Echo of 1984. If that duty is forgotten, before many years are out we may receive such television communications as follows.
The voice from the telescreen paused. A trumpet call, clear and beautiful, floated into the stagnant air. The voice continued raspingly: “Attention! Your attention please! A newsflash has this moment arrived from the Malabar front. Our forces in South India have won a glorious victory. I am authorized to say that the action we are now reporting may well bring the war within a measurable distance of its end. Here is the newsflash — ”
Bad news coming, thought Winston. And sure enough, following a gory description of the annihilation of a Eurasian army, with stupendous figures of killed and prisoners, came the announcement that, as of next week, the chocolate ration would be reduced from thirty grams to twenty.

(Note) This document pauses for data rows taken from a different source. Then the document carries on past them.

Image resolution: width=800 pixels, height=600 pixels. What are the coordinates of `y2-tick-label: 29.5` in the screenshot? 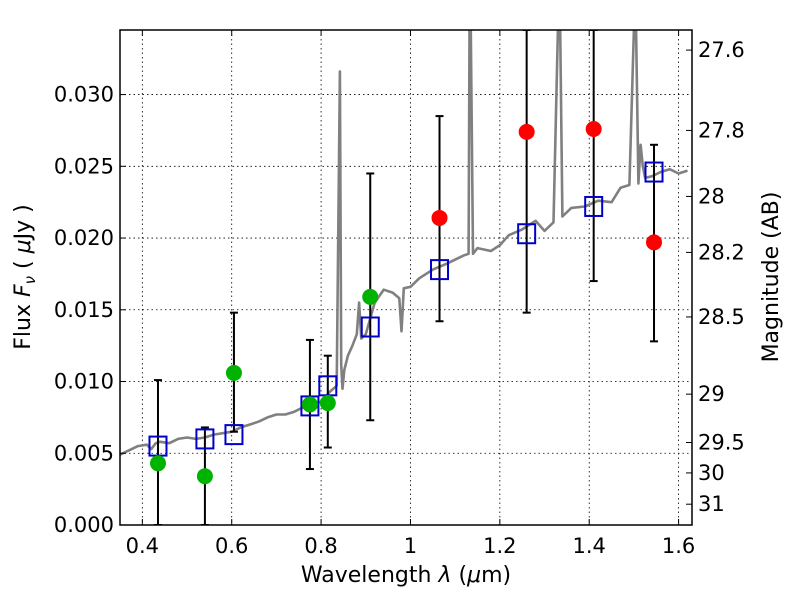 It's located at (722, 443).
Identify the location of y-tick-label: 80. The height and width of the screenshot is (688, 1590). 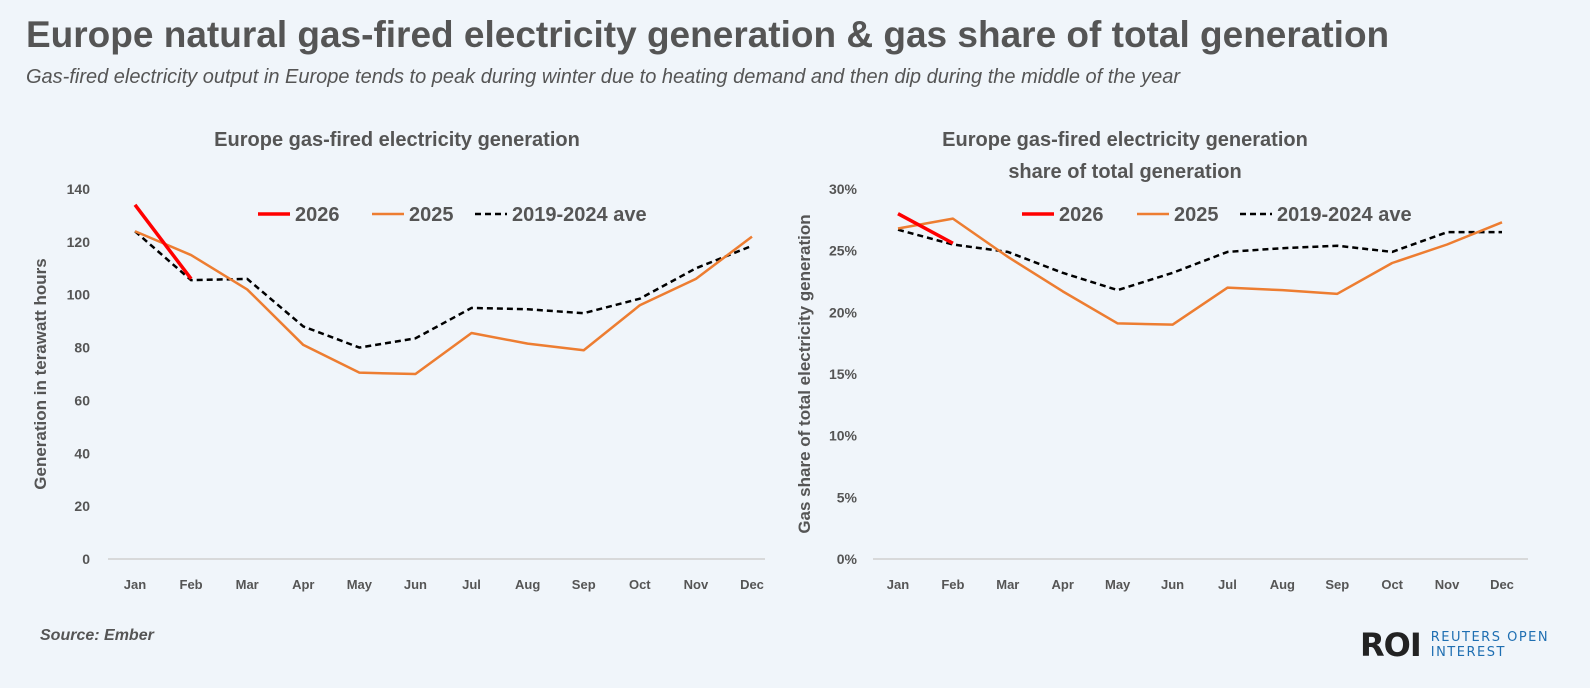
(82, 348).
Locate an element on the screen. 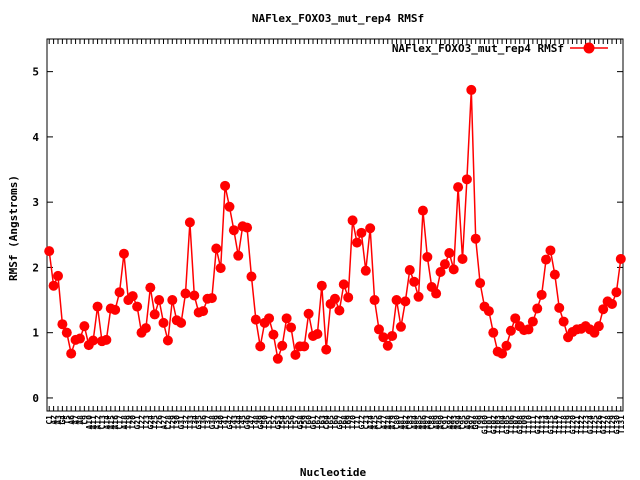 The image size is (640, 480). x-tick-label: C80 is located at coordinates (398, 422).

Perhaps you have already recognized the preceding passage from Orwell’s 1984. Orwell describes our world of 1991, too. Perpetual War for Perpetual Peace comes to pass in an era of Righteousness — that is, national or ideological self-righteousness in which the public is persuaded that “God is on our side,” and that those who disagree should be brought here before the bar as war criminals.
I shall have more to say about such concerns in my Third Heritage lecture this year. Just now I conclude my thoughts on Republican errors by suggesting that it would be ruinous for the Republicans to convert themselves into a party of high deeds in distant lands and higher taxes on the home front. Such a New World Order, like the Pax Romana, might create a wilderness and call it peace; at best, it would reduce the chocolate ration from thirty grams to twenty. And in the fullness of time, the angry peoples of the world would pull down the American Empire, despite its military ingenuity and its protestations of kindness and gentleness — even as the Soviet Empire is being pulled down today, thanks be to God.